Darum gehts
- EU plant Chatkontrolle: Messenger sollen Nachrichten vor Versand scannen
- Signal, Whatsapp und Threema lehnen Pläne ab, drohen gar mit EU-Marktaustritt
- Über 300 Sicherheitsforscher bezeichnen die Technik bereits als zutiefst fehlerhaft
Die Europäische Union will private Chats durchleuchten. Der Plan: Messengerdienste wie Whatsapp, Signal oder das Schweizer Threema sollen eine Scanning-Software in ihre Apps einbauen. Diese durchsucht alle Nachrichten, Fotos und Videos – bevor sie verschlüsselt und verschickt werden. Offizielles Ziel: Darstellungen von sexuellem Kindesmissbrauch aufzuspüren und deren Verbreitung zu verhindern.
Am 14. Oktober 2025 sollte der EU-Ministerrat darüber abstimmen. Doch die Entscheidung wurde verschoben. Deutschland enthielt sich bisher der Stimme, könnte jetzt jedoch zum Zünglein an der Waage werden, wie deutsche Medien berichten.
Wie soll die Chatkontrolle funktionieren?
Zur Diskussion steht das sogenannte Client-side-Scanning. Heisst: Smartphones würden jeden Inhalt einer Nachricht mit einer Datenbank abgleichen, bevor sie verschickt wird. Schlägt die Software Alarm, landen Inhalt und Nutzerdaten bei den Behörden. Das Problem: Damit wird die sogenannte Ende-zu-Ende-Verschlüsselung ausgehebelt. Dabei können bisher nur Sender und Empfänger eine Nachricht lesen.
Messenger denken an Wegzug
Meredith Whittaker, Chefin des Messengerdienstes Signal, sagt der Deutschen Presseagentur (DPA): «Wenn wir vor die Wahl gestellt würden, entweder die Integrität unserer Verschlüsselung zu untergraben oder Europa zu verlassen, würden wir den Markt verlassen.»
Auch Whatsapp, das zu Meta gehört, lehnt die Pläne ab. Eine Sprecherin warnt auf Netzpolitik.org: «Der neueste Vorschlag untergräbt die Ende-zu-Ende-Verschlüsselung und gefährdet die Privatsphäre, Freiheit und digitale Sicherheit aller.» Der Schweizer Messenger Threema teilt diese Kritik. «Wir sind entschieden gegen Massenüberwachung in jeder Form», sagt Pressesprecher Philipp Rieger gegenüber der Plattform. Threema kündigte an, im Ernstfall rechtliche Schritte zu prüfen und ebenfalls einen Rückzug aus der EU zu erwägen.
Hintertür für alle
IT-Experten warnen vor einem Sicherheits-Albtraum. Denn diese Hintertür im System kann nicht nur von Behörden genutzt werden. «Man kann keine Hintertür schaffen, auf die nur die Guten Zugriff haben», kritisiert Signal-Chefin Whittaker auf X.

◇ ◇ ◇ ◇

:: Aufgaben ::
A. Beantworten Sie anhand des Artikels zur Chatkontrolle folgende Fragen:
(i) An welchem Datum sollte der EU-Ministerrat über die Chatkontrolle abstimmen?
(ii) Gegenüber welcher Nachrichtenagentur äußerte sich Meredith Whittaker zur Wahl zwischen Verschlüsselung und dem Verlassen Europas?
(iii) Wie heißt der Pressesprecher von Threema?
B. Geben Sie aus dem Artikel zur Chatkontrolle den Abschnitt von „Am 14. Oktober“ bis einschließlich „die Chatkontrolle funktionieren?“ wortgetreu wieder.
C. Setzen Sie den Artikel zur Chatkontrolle im Anschluss an seinen letzten Satz fort.
Die anschließende Auflistung ist eigenständiges Material und gehört nicht zum Artikel über die Chatkontrolle.

:: Ausgangsdaten ::
◇ ◇ ◇ ◇

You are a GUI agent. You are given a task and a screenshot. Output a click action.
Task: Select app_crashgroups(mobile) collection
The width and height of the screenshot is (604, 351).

◇ ◇ ◇ ◇

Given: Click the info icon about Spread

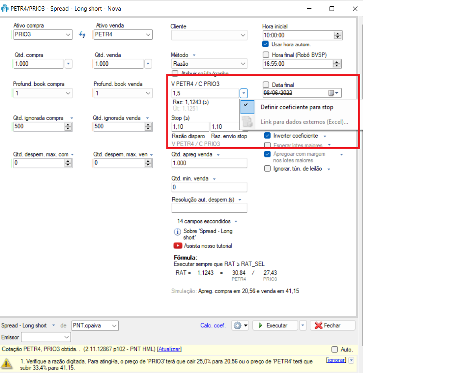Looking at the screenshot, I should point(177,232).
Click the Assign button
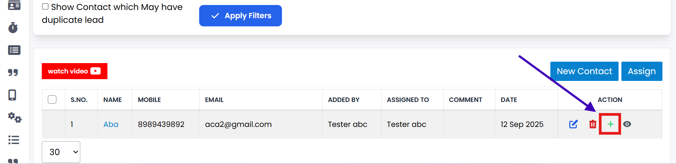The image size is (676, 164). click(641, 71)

◇ ◇ ◇ ◇

:: Lösungen ::
A.
(i) Am 14. Oktober 2025.
(ii) Gegenüber der Deutschen Presseagentur (DPA).
(iii) Philipp Rieger.

B.
Am 14. Oktober 2025 sollte der EU-Ministerrat darüber abstimmen. Doch die Entscheidung wurde verschoben. Deutschland enthielt sich bisher der Stimme, könnte jetzt jedoch zum Zünglein an der Waage werden, wie deutsche Medien berichten.
Wie soll die Chatkontrolle funktionieren?

C.
Über 300 internationale Sicherheitsforscher bezeichneten die Technik in einem offenen Brief bereits 2023 als «zutiefst fehlerhaft». Und der juristische Dienst des EU-Rats hält die Pläne für potenziell rechtswidrig. Deutschlands Datenschutzbeauftragte Louisa Specht-Riemenschneider erklärt auf Netzpolitik.org: «Das sind Bereiche, in die wir nicht gehen können und niemals gehen sollten.»
Folgen für Schweiz
Obwohl die Schweiz nicht EU-Mitglied ist, wären wohl auch wir betroffen. Denn die Verordnung gilt für alle Unternehmen, die ihre Dienste in der EU anbieten. Würde Whatsapp die Scanning-Software EU-weit einbauen, würde sie auch auf Schweizer Handys landen. Martin Steiger, Anwalt für IT-Recht, sieht eine gefährliche Dynamik: «Neue Überwachungsmöglichkeiten im Ausland wecken erfahrungsgemäss Begehrlichkeiten bei den Behörden in der Schweiz», sagte er 2024 zu Blick, als die Chatkontrolle das letzte Mal Thema war. Früher oder später würden diese Möglichkeiten auch hierzulande eingeführt, so seine Befürchtung.
Kinderschutz als Vorwand?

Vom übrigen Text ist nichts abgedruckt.